All you are going to do to begin is place that foam roller flat on the ground. For this one the placement of the foam roller is going to be really important. You are going to go ahead and lay right on top of it, and be sure to place it right in the center of your thigh. You can use your forearms for support, or even keep your back feet on the ground if you’d like to minimize pressure if it is too much. From here you are just going to try to roll the foam roller all the way to the top of your kneecap, and then roll it all the way up to the top part of your hips. Then you just keep rolling back and forth here, trying to keep that leg straight. If you want more pressure, you could cross your legs to intensify it. For example, if you want to foam roll your right quad more, you can take your left leg and place it on top of your right leg so that only your right leg is now touching the foam roller to add a little bit more pressure, and continue rolling back and forth.

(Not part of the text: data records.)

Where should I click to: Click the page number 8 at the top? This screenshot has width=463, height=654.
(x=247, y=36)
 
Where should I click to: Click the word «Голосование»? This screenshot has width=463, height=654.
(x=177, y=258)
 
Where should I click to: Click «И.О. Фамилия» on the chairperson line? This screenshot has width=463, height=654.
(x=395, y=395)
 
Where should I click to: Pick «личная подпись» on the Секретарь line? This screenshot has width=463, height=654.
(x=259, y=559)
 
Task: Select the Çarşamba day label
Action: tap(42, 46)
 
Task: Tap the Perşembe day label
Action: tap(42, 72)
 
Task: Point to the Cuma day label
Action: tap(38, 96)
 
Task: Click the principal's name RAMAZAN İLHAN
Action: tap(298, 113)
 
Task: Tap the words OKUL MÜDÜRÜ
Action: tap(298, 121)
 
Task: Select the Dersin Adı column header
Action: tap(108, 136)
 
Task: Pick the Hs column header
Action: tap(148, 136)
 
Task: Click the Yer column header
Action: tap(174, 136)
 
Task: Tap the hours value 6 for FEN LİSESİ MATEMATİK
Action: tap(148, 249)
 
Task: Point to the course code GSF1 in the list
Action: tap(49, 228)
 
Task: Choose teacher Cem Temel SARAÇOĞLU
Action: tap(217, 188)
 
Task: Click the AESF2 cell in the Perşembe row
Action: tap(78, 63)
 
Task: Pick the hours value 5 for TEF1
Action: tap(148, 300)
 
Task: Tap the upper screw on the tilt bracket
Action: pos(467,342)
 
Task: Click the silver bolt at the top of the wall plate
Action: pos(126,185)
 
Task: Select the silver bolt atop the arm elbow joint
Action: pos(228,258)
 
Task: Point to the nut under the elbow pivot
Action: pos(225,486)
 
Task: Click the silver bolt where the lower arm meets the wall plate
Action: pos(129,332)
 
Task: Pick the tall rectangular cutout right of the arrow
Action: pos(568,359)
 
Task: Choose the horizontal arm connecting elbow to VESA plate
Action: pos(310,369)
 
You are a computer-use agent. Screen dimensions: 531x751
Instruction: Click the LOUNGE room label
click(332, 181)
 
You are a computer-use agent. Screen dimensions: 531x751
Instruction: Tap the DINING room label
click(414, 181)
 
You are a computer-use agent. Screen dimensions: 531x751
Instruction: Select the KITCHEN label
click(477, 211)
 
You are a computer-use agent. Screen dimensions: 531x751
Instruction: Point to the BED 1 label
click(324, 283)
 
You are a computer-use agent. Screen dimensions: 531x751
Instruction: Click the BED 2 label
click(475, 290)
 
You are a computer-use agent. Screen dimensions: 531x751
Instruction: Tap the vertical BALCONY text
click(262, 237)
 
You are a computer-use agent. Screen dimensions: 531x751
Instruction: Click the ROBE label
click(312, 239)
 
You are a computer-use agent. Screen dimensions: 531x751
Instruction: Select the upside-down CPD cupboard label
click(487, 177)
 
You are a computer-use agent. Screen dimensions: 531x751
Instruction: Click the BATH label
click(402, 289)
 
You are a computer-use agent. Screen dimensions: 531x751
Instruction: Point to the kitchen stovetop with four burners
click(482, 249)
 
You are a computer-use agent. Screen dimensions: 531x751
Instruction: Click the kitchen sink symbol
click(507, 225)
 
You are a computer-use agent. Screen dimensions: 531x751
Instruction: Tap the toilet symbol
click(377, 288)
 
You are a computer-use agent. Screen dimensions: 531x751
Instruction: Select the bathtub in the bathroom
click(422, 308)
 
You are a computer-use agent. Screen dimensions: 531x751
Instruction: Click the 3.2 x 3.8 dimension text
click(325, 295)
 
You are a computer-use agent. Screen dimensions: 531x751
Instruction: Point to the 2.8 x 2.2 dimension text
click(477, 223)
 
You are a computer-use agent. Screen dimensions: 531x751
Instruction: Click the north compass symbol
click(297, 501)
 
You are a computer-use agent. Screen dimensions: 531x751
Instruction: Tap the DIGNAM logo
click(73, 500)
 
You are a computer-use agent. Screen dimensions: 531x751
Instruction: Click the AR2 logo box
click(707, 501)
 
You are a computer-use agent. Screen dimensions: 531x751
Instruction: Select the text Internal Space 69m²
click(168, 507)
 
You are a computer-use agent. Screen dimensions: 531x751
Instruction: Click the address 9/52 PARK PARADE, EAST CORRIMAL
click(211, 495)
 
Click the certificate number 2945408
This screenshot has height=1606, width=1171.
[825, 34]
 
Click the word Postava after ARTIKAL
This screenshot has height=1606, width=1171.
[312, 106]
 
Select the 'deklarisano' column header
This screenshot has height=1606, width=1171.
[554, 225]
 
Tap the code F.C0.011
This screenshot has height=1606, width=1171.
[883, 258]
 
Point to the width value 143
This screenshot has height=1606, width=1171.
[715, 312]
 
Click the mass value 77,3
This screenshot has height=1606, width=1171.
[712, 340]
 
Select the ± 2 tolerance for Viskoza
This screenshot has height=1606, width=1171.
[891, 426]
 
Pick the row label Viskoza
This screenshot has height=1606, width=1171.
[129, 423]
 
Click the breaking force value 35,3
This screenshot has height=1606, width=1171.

Now if you find a great knot, meaning that you’re finding some tenderness or tension as you foam roll that quad, you can isolate a little bit by bending your knee and rolling yourself back and forth on top of the foam roller. So rather than the foam roller rolling over it, you are just rolling your quad over that knot that you found. Once it starts to feel a little less intense on the knot, straighten out that leg again. Most of us are pretty quad dominant from sitting all day long, which can add more pressure into your knees and into your hips while you are weight training, so this is a great area to be foam rolling.
You can also kind of roll inward a little bit to get the inside part of that quad to the knee, and you can turn out a little bit to get more of the quad and IT band area as well. Roll up and down about 5 times, working out any knots along the way. Carry out the same process on your other leg if you crossed them for more intensity to effectively loosen up your quads and help protect your knees during your workout!